Radioactive Cabbages In Singapore

In Asia, News Headlines

Singapore has told the UN nuclear watchdog some cabbages imported from Japan had radiation levels up to nine times the levels recommended for international trade.

“The Singapore authorities sent reports on measurements in food imported from Japan, namely cabbages … some samples were over the Codex Alimentarius values recommended for international trade,” International Atomic Energy Agency (IAEA) spokesman Denis Florey said.

Another official at the same news conference said the Codex level for radioactive iodine was 100 becquerels per kilogram.

“One of the samples in Singapore was up to nine times that level,” said official David Byron, who is a UN food agency official currently seconded to the IAEA in Vienna.

“Other samples were also over that level,” he said, although not as much.

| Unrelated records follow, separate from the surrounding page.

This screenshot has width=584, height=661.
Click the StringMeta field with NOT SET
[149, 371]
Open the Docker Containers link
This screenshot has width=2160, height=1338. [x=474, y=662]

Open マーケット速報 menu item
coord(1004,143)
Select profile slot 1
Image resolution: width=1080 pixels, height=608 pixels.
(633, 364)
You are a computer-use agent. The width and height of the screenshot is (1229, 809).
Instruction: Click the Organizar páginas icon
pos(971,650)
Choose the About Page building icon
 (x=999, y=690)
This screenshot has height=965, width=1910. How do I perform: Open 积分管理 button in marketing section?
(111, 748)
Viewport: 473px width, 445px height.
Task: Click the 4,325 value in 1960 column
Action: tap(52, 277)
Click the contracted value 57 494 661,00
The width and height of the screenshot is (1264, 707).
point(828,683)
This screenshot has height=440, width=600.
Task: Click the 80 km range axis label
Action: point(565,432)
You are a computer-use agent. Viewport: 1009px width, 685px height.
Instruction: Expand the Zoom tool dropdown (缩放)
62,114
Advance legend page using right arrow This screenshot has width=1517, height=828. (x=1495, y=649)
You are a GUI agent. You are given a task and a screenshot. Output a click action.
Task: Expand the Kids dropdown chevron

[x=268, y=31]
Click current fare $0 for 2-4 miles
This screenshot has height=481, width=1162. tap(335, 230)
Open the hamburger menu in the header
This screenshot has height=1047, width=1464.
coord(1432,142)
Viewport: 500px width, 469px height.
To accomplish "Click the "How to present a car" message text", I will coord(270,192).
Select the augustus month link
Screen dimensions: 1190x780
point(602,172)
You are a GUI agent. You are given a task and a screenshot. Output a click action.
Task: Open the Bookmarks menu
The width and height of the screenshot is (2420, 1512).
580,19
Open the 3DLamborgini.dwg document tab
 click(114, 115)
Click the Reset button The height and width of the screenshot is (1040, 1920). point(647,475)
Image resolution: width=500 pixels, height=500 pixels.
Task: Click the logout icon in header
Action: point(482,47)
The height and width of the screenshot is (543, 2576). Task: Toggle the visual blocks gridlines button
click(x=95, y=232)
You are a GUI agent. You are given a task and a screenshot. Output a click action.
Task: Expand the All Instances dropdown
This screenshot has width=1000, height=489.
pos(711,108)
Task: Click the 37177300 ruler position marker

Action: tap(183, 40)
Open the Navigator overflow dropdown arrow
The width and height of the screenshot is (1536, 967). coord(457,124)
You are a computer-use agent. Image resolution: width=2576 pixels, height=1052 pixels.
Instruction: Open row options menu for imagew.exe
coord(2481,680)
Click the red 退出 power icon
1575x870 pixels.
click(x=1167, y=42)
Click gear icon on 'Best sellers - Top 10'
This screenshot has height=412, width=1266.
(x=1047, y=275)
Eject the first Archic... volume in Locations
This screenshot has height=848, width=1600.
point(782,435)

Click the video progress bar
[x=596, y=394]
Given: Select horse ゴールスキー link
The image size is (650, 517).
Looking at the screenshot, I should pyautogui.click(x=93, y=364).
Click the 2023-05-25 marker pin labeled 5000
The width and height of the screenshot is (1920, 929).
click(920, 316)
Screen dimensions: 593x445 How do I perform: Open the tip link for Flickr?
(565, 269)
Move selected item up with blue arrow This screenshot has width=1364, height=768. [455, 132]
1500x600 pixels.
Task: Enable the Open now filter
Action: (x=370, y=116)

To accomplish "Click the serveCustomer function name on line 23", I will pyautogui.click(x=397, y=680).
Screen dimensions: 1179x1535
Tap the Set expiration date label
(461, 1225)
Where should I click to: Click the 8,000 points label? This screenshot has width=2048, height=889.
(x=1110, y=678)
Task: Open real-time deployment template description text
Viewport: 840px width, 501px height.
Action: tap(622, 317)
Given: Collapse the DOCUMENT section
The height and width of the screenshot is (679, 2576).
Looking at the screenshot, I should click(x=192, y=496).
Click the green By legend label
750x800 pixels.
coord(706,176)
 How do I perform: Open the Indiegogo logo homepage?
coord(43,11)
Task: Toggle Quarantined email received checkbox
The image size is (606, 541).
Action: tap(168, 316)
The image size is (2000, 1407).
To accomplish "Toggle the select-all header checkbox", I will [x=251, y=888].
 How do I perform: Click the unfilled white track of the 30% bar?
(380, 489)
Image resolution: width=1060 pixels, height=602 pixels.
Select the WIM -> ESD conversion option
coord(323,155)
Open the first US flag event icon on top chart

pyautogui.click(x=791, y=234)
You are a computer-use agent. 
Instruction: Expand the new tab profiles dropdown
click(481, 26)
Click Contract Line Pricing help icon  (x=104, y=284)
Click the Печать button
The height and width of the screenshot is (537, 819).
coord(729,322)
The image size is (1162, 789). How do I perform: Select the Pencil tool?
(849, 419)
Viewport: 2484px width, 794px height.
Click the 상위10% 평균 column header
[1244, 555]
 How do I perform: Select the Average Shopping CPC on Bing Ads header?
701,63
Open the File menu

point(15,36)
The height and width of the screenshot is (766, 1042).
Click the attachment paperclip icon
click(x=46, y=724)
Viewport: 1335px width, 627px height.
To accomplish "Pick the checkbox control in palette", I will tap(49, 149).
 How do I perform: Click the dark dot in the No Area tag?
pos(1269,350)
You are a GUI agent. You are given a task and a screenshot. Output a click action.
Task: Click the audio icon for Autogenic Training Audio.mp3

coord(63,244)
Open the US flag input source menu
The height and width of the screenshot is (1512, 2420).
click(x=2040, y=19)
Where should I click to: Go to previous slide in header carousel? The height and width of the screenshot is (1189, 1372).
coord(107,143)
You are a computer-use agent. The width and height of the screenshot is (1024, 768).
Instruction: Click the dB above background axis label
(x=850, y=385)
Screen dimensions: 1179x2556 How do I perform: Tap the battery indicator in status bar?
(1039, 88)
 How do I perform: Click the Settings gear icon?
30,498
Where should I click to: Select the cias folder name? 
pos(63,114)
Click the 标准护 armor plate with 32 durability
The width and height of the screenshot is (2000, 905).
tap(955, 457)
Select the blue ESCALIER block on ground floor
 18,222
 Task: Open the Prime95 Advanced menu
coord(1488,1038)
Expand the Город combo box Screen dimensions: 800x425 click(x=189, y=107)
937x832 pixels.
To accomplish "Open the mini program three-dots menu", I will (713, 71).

Codex standards are guidelines which are not mandatory and it is up to the country concerned what to do with the affected product, he added.

Dangerously high levels of radiation are spreading beyond the Fukushima exclusion zone in Japan.

There are fears the race to contain the nuclear crisis has been lost and meltdown has already taken place.

Radiation measured at a village 40 kilometres from the Fukushima nuclear plant now exceeds a criterion for evacuation, the UN nuclear agency says.

Japan, which has more than 50 reactors, has ordered an immediate check of them all to ensure there can be no repeat of the Fukushima crisis.